● TASK TO CARRY OUT
Copy all of the data below verbatim, leaving out the pictures.

(Rows of pointing data)

[BEGIN]

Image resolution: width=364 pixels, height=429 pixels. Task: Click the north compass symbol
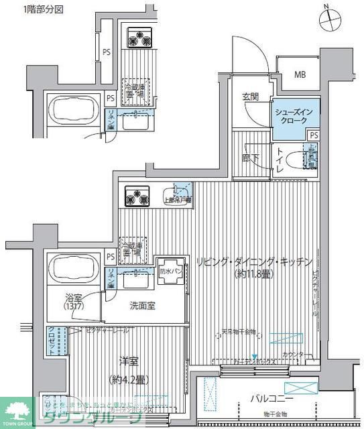click(332, 19)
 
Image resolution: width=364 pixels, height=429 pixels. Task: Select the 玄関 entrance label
click(251, 97)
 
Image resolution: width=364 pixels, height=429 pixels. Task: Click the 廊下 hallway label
click(251, 158)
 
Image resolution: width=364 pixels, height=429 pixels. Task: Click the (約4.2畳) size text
click(128, 379)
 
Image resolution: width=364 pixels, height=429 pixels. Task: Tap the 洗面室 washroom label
click(143, 304)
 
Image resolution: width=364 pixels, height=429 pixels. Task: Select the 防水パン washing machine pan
click(169, 271)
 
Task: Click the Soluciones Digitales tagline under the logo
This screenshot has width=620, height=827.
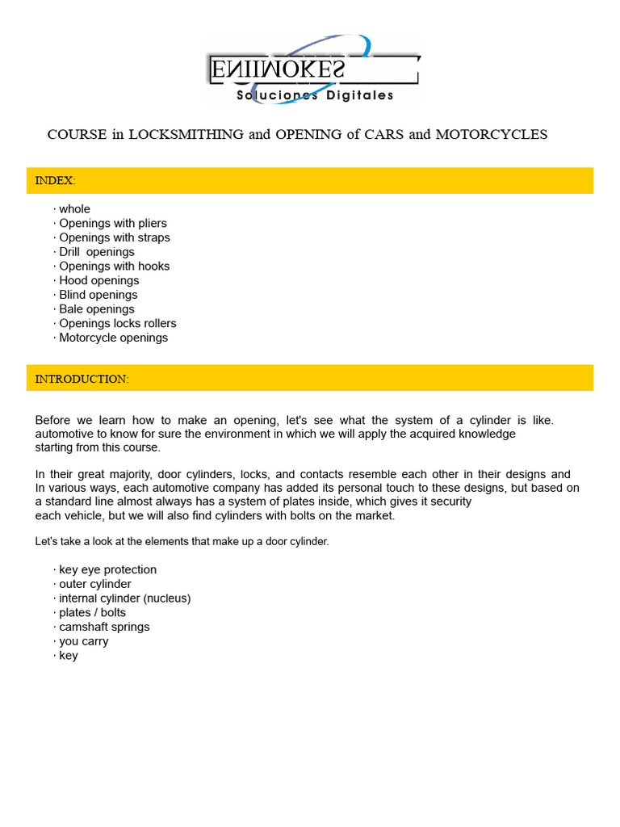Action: coord(315,95)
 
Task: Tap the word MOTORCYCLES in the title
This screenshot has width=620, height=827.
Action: coord(491,135)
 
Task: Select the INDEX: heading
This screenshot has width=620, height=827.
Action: coord(55,181)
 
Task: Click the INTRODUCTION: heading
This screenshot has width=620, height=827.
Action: coord(82,379)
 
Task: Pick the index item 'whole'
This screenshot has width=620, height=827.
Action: coord(74,209)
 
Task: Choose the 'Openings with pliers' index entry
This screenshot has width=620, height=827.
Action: coord(113,224)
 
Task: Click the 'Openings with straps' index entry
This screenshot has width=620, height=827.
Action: coord(115,238)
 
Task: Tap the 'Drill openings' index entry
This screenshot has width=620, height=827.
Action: coord(97,252)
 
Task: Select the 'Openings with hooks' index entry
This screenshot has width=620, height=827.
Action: coord(114,267)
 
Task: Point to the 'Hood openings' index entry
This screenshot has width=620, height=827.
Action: coord(99,281)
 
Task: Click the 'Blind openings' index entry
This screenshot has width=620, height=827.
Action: coord(98,295)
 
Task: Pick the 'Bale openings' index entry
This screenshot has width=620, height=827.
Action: coord(97,309)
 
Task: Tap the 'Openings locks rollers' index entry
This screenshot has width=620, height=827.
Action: coord(118,324)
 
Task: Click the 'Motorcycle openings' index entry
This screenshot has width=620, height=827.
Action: coord(114,338)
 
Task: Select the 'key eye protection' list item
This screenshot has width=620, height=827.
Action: coord(107,570)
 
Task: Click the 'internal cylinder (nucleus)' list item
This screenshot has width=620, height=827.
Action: coord(125,598)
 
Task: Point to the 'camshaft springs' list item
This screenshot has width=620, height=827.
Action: coord(104,628)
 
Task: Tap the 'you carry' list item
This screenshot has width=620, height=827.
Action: coord(83,642)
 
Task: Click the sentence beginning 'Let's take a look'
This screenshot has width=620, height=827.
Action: coord(182,542)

[END]

● THE OUTPUT
Image resolution: width=364 pixels, height=429 pixels. Task: Click the north compass symbol
click(332, 19)
 
Image resolution: width=364 pixels, height=429 pixels. Task: Select the 玄関 entrance label
click(251, 97)
 
Image resolution: width=364 pixels, height=429 pixels. Task: Click the 廊下 hallway label
click(251, 158)
 
Image resolution: width=364 pixels, height=429 pixels. Task: Click the (約4.2畳) size text
click(128, 379)
 
Image resolution: width=364 pixels, height=429 pixels. Task: Tap the 洗面室 washroom label
click(143, 304)
 
Image resolution: width=364 pixels, height=429 pixels. Task: Select the 防水パン washing machine pan
click(169, 271)
 
Task: Click the Soluciones Digitales tagline under the logo
This screenshot has width=620, height=827.
Action: coord(315,95)
 
Task: Tap the word MOTORCYCLES in the title
This screenshot has width=620, height=827.
Action: coord(491,135)
 
Task: Select the INDEX: heading
This screenshot has width=620, height=827.
Action: coord(55,181)
 
Task: Click the INTRODUCTION: heading
This screenshot has width=620, height=827.
Action: coord(82,379)
 
Task: Pick the index item 'whole'
This screenshot has width=620, height=827.
Action: coord(74,209)
 
Task: Choose the 'Openings with pliers' index entry
This screenshot has width=620, height=827.
Action: coord(113,224)
 
Task: Click the 'Openings with straps' index entry
This screenshot has width=620, height=827.
Action: coord(115,238)
 
Task: Tap the 'Drill openings' index entry
This screenshot has width=620, height=827.
Action: coord(97,252)
 
Task: Select the 'Openings with hooks' index entry
This screenshot has width=620, height=827.
Action: coord(114,267)
 
Task: Point to the 'Hood openings' index entry
This screenshot has width=620, height=827.
Action: coord(99,281)
 
Task: Click the 'Blind openings' index entry
This screenshot has width=620, height=827.
Action: coord(98,295)
 
Task: Pick the 'Bale openings' index entry
This screenshot has width=620, height=827.
Action: coord(97,309)
 
Task: Tap the 'Openings locks rollers' index entry
This screenshot has width=620, height=827.
Action: coord(118,324)
 
Task: Click the 'Motorcycle openings' index entry
This screenshot has width=620, height=827.
Action: coord(114,338)
 
Task: Select the 'key eye protection' list item
This screenshot has width=620, height=827.
Action: coord(107,570)
 
Task: Click the 'internal cylinder (nucleus)' list item
This screenshot has width=620, height=827.
Action: coord(125,598)
 
Task: Point to the 'camshaft springs' list item
This screenshot has width=620, height=827.
Action: coord(104,628)
 
Task: Tap the 'you carry' list item
This screenshot has width=620, height=827.
Action: coord(83,642)
 
Task: Click the sentence beginning 'Let's take a look'
This screenshot has width=620, height=827.
Action: coord(182,542)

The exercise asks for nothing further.